A new exhibition to celebrate the 90th birthday year of photographer, Elliott Erwitt, will open at Huxley-Parlour Gallery in January 2018. The exhibition includes over 50 photographs surveying Erwitt's career, ranging from photographs of New York in the late 1940s, to portraits of well-known figures and rare vintage prints from across Erwitt's career.
Erwitt moved to New York aged just eighteen, where he became involved in the New York photography scene, meeting influential photographers, Edward Steichen, Robert Capa and Roy Stryker. The exhibition will include two early photographs taken in New York in this formative period, in which Erwitt's eye for composition is already evident. His first major project quickly followed in Pittsburgh in 1950, commissioned by the legendary Roy Stryker. Three recently rediscovered works from this project, further demonstrating Erwitt's developing eye, will also be on display.
In 1953, Robert Capa, founding member of Magnum Photos, invited Erwitt to join the agency, and his career continued to go from strength to strength. Sensitively observed portraits of well-known figures such as Jack Kerouac, Arthur Miller, Grace Kelly, Marilyn Monroe, John F Kennedy, Salvador Dalí and Che Guevera amongst others, demonstrate Erwitt's versatility when displayed alongside landscapes encompassing cityscapes and the wide-open spaces of the American west. Known for his satirical humour and sharp wit, perhaps Erwitt's most-loved photographs are those featuring dogs and a selection of these, taken in London, Paris and New York will also be on display.
Elliott Erwitt was born in 1928 in Neuilly-sur-Seine, Paris to Russian parents.
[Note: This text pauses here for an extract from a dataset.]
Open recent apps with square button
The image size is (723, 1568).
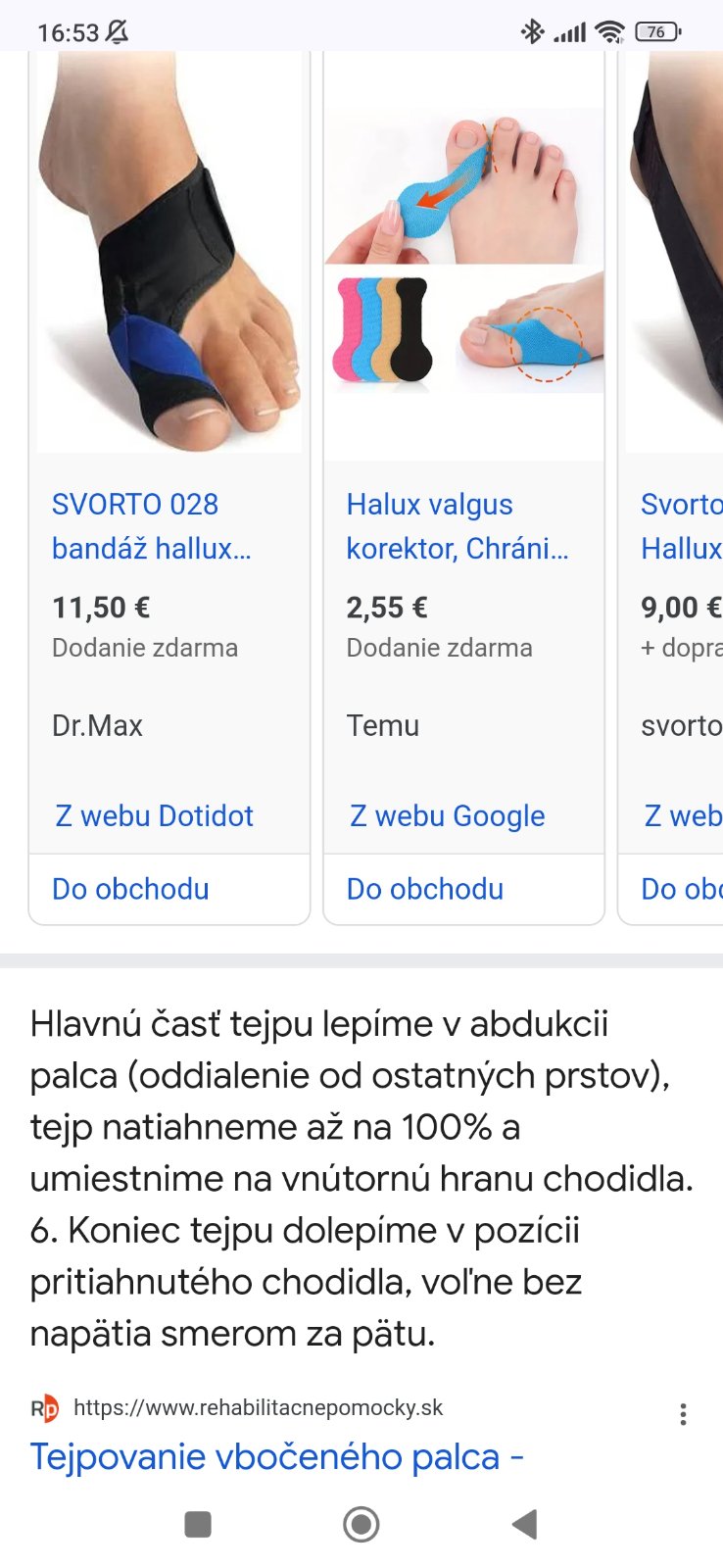[x=198, y=1524]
Soon after he was born the family moved to Milan where he spent his childhood. In 1939, the family took the last ship out of peacetime Europe, arriving in New York five days after the outbreak of war. He studied photography at Los Angeles City College, but returned to New York aged just eighteen. Drafted into the US Army 1951, Erwitt continued to photograph during his service, carrying a Leica with a collapsible lens in the pocket of his uniform. Since joining Magnum in 1953, he has since become one of the world's most successful and influential photographers and served three terms as the president of the agency.
Erwitt's photograph of his wife, his six-day-old daughter, Ellen, and their cat, Brutus, was included in Edward Steichen's significant photography exhibition The Family of Man in 1955 at the Museum of Modern Art, New York. His reputation grew as he undertook important assignments including "the kitchen cabinet debate" between President Richard Nixon and Soviet Premier Nikita Krushchev in 1959 and the funeral of John F. Kennedy at which he captured the president's widow, Jackie Kennedy, in tears behind a billowing black veil. Over twenty retrospective photography books of his work have been published and he has been honoured by numerous solo shows at establishments such as the Smithsonian, the Museum of Modern Art and the Chicago Art Institute. In 2015 he was awarded the Outstanding Contribution to Photography Award by the World Photography Organisation. He lives and works in New York.